**Stored data entries:**
──────────────────────────────

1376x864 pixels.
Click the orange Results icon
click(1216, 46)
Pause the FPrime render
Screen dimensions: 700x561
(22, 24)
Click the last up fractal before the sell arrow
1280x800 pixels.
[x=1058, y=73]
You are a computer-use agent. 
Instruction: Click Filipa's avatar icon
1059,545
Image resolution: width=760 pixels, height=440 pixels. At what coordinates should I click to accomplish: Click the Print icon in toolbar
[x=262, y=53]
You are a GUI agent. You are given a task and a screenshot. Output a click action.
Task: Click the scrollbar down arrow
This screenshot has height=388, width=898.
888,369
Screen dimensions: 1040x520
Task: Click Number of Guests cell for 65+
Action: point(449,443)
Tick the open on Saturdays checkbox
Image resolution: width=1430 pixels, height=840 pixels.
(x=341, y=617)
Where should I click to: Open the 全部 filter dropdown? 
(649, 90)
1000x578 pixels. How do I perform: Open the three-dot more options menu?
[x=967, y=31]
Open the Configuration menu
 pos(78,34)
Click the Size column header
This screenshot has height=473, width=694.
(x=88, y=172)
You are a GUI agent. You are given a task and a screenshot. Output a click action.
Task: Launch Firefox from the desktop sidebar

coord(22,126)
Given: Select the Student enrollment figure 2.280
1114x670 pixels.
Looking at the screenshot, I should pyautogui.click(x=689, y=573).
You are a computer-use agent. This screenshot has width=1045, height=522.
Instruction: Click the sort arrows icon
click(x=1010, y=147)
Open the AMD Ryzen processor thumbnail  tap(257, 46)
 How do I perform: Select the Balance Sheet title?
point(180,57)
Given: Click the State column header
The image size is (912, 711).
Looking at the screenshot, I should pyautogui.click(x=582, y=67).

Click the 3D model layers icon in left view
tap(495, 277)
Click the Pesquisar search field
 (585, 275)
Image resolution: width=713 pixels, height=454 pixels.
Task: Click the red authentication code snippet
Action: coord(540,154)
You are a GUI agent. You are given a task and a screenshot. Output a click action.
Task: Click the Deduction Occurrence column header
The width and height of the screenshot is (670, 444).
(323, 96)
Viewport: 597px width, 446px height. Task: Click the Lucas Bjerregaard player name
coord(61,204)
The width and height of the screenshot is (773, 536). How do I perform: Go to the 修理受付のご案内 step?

──────────────────────────────

**Task details:** Give all of the entries again, word for word.

**Solution to the exercise:**
1376x864 pixels.
Click the orange Results icon
click(1216, 46)
Pause the FPrime render
Screen dimensions: 700x561
(22, 24)
Click the last up fractal before the sell arrow
1280x800 pixels.
[x=1058, y=73]
You are a computer-use agent. 
Instruction: Click Filipa's avatar icon
1059,545
Image resolution: width=760 pixels, height=440 pixels. At what coordinates should I click to accomplish: Click the Print icon in toolbar
[x=262, y=53]
You are a GUI agent. You are given a task and a screenshot. Output a click action.
Task: Click the scrollbar down arrow
This screenshot has height=388, width=898.
888,369
Screen dimensions: 1040x520
Task: Click Number of Guests cell for 65+
Action: point(449,443)
Tick the open on Saturdays checkbox
Image resolution: width=1430 pixels, height=840 pixels.
(x=341, y=617)
Where should I click to: Open the 全部 filter dropdown? 
(649, 90)
1000x578 pixels. How do I perform: Open the three-dot more options menu?
[x=967, y=31]
Open the Configuration menu
 pos(78,34)
Click the Size column header
This screenshot has height=473, width=694.
(x=88, y=172)
You are a GUI agent. You are given a task and a screenshot. Output a click action.
Task: Launch Firefox from the desktop sidebar

coord(22,126)
Given: Select the Student enrollment figure 2.280
1114x670 pixels.
Looking at the screenshot, I should pyautogui.click(x=689, y=573).
You are a computer-use agent. This screenshot has width=1045, height=522.
Instruction: Click the sort arrows icon
click(x=1010, y=147)
Open the AMD Ryzen processor thumbnail  tap(257, 46)
 How do I perform: Select the Balance Sheet title?
point(180,57)
Given: Click the State column header
The image size is (912, 711).
Looking at the screenshot, I should pyautogui.click(x=582, y=67).

Click the 3D model layers icon in left view
tap(495, 277)
Click the Pesquisar search field
 (585, 275)
Image resolution: width=713 pixels, height=454 pixels.
Task: Click the red authentication code snippet
Action: coord(540,154)
You are a GUI agent. You are given a task and a screenshot. Output a click action.
Task: Click the Deduction Occurrence column header
The width and height of the screenshot is (670, 444).
(323, 96)
Viewport: 597px width, 446px height. Task: Click the Lucas Bjerregaard player name
coord(61,204)
The width and height of the screenshot is (773, 536). How do I perform: Go to the 修理受付のご案内 step?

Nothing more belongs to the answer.